For simplicity, we assume that the number of observation of each day $m_{i}$ is a fixed and non-random quantity. Since random trajectories are IID across different days, the observations in day $i_{1}$ are independent to the observations in day $i_{2}$ .

Special case: even-spacing design. When comparing our results to a conventional nonparametric estimation rate, we will consider an even-spacing design such that $m_{i}=m$ and $t_{i,j}=\frac{2j-1}{2m}.$ Namely, all timestamps are evenly spacing on the interval $[0,1]$ . Under this scenario we will re-write our convergence rate in terms of $n,m,h$ , making it easy to compare to a conventional rate. The analysis under the even-spacing design allows us to investigate the effect of smoothing bandwidth in a clearer way.

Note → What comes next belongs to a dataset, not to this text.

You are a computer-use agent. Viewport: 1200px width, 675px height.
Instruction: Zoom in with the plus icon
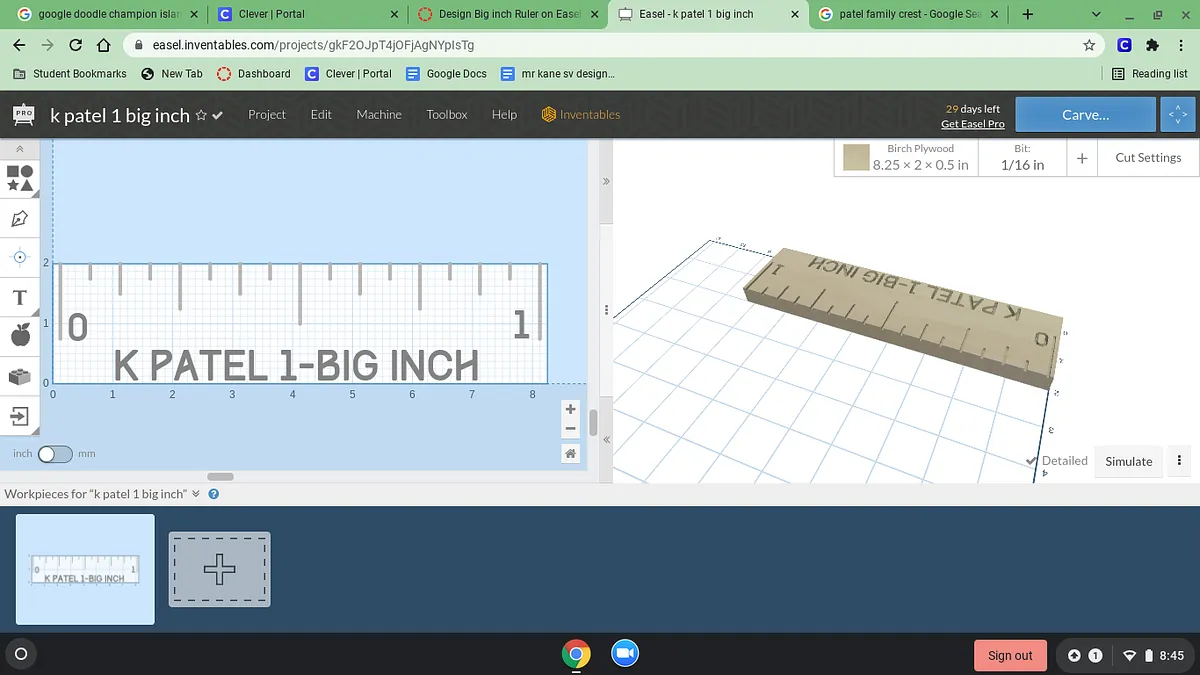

4.1 Time-weighted estimator

We first derive the convergence rate of the time-weighted estimator $\widehat{f}_{w}(x)$ .

Theorem 5

Under Assumptions 1, 2, and 3. For any $x\in\mbox{$\mathbb{R}$}^{2}$ , we have

\displaystyle\widehat{f}_{w}(x)-f_{GPS}(x)=

\displaystyle O(h^{2})+O\left(\frac{1}{nh^{3}}\sum_{i=1}^{n}\sum_{j=0}^{m_{i}}(t_{i,j+1}-t_{i,j})^{2}\right)+O_{P}\left(\frac{1}{nh}\sqrt{\sum_{i=1}^{n}\sum_{j=1}^{m_{i}}W_{i,j}^{2}}\right)+O_{P}\left(n^{-\frac{1}{2}}\right)

as $h\rightarrow 0,\max_{i,j}W_{i,j}\rightarrow 0$ and $n\rightarrow\infty$ .

Theorem 5 describes the convergence rate of the time-weighted estimator. The first term $O(h^{2})$ is the conventional smoothing bias. The second term $O\left(\frac{1}{nh^{3}}\sum_{i=1}^{n}\sum_{j=1}^{m_{i}}(t_{i,j+1}-t_{i,j})^{2}\right)$ is a bias due to the timestamps differences. The third quantity $O_{p}\left(\frac{1}{nh}\sqrt{\sum_{j=1}^{n}\sum_{j=1}^{m_{i}}W_{i,j}^{2}}\right)$ is a stochastic errors due to the fluctuations in weights $W_{i,j}=\frac{t_{i,j+1}-t_{i,j-1}}{2}$ . The last quantity $O_{p}\left(n^{-\frac{1}{2}}\right)$ is the usual convergence rate due to averaging over $n$ independent day’s data.

While Theorem 5 shows a pointwise convergence rate, it also implies the rate for mean integrated square error (MISE):

	$\displaystyle\int\mbox{$\mathbb{E}$}\left[\left(\widehat{f}_{w}(x)-f_{GPS}(x)\right)^{2}\right]dx$	$\displaystyle=O(h^{4})+O\left(\frac{1}{n^{2}h^{6}}\left(\sum_{i=1}^{n}\sum_{j=1}^{m_{i}}(t_{i,j+1}-t_{i,j})^{2}\right)^{2}\right)$		(9)
		$\displaystyle+O\left(\frac{1}{n^{2}h^{2}}{\sum_{i=1}^{n}\sum_{j=1}^{m_{i}}W_{i,j}^{2}}\right)+O\left(n^{-1}\right)$		(9)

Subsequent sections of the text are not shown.